October Science Cafe: Nanotechnology: are we there yet?

The Swansea Science Cafe offers opportunities for anyone to find out more about new, exciting and topical areas of science in an informal and entertaining way.

Title: Nanotechnology: are we there yet?

Speaker: Dr Richard Cobley of Swansea University

Date: Wednesday 23rd October.  This is a change from the usual last Wednesday of the month slot.

Time:  7:30pm

Venue: The Dylan Thomas Centre, Swansea

Admission: Free, all welcome

In this lecture, which has been arranged jointly with the Royal Society of Chemistry, Dr Richard Cobley will examine nanotechnology, the science of the small. 

Nanotechnology is equally discussed both as a miracle technology about to save the world, and the stuff of science fiction nightmare. But what is it, where did it come from, and why does it exist as an area of science and engineering unto itself?

This talk will take a non-technical approach to answer these questions, touch on doomed science predictions of the past, include a few live demonstrations and finally answer the most important point: are we there yet?
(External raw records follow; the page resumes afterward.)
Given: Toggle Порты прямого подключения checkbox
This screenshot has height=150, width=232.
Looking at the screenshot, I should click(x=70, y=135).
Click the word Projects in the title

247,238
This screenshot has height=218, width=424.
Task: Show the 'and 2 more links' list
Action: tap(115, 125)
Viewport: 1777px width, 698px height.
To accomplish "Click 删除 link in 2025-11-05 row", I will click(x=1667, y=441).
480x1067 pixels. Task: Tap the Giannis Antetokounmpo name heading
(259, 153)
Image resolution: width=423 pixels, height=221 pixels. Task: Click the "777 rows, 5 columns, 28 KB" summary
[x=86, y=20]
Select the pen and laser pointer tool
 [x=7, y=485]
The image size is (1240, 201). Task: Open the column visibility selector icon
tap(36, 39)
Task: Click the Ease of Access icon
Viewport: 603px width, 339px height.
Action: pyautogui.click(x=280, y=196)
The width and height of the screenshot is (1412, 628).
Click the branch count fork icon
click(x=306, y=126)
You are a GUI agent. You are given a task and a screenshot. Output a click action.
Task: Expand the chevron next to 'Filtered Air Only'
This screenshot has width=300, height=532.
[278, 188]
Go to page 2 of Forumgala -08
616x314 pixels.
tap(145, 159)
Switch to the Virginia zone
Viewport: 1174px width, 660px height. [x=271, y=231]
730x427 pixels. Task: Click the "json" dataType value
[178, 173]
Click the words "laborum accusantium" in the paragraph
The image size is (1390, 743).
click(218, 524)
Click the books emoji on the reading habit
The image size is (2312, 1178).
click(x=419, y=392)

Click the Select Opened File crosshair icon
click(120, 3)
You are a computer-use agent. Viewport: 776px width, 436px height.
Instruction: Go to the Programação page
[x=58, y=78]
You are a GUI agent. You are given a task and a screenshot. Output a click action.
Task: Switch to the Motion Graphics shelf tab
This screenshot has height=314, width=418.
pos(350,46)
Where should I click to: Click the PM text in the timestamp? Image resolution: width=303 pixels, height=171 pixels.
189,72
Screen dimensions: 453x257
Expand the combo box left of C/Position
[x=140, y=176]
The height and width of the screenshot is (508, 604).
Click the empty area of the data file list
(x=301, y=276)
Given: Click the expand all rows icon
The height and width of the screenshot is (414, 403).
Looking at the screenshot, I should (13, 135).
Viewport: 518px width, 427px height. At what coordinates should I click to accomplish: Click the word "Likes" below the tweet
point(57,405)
Contact details: http://swansea.ac.uk/science/swanseasciencecafe/

About Science Cafe Wales

Each month, a leading expert in their field will give a brief introductory talk followed by a friendly informal chat. You can sit back, relax with a drink and listen or get involved in the discussion and debate. The Science Café organisers are committed to promoting public engagement with science and to making science accountable.

Science Café Wales are held in casual settings in Cardiff, Swansea and Bangor. They are informal and accessible and entrance is entirely free. They usually start with a short talk from the speaker, usually a scientist or writer, followed by a quick break and then an hour or so of discussion afterwards.

Previous topics have included dark matter, the common cold, Dr Who, the Big Bang and alternative therapies.

The first Cafes Scientifiques in the UK were held in Leeds in 1998. From there cafés gradually spread across the country.

Currently, some 40 or so cafés meet regularly to hear scientists or writers on science talk about their work and discuss it with diverse audiences.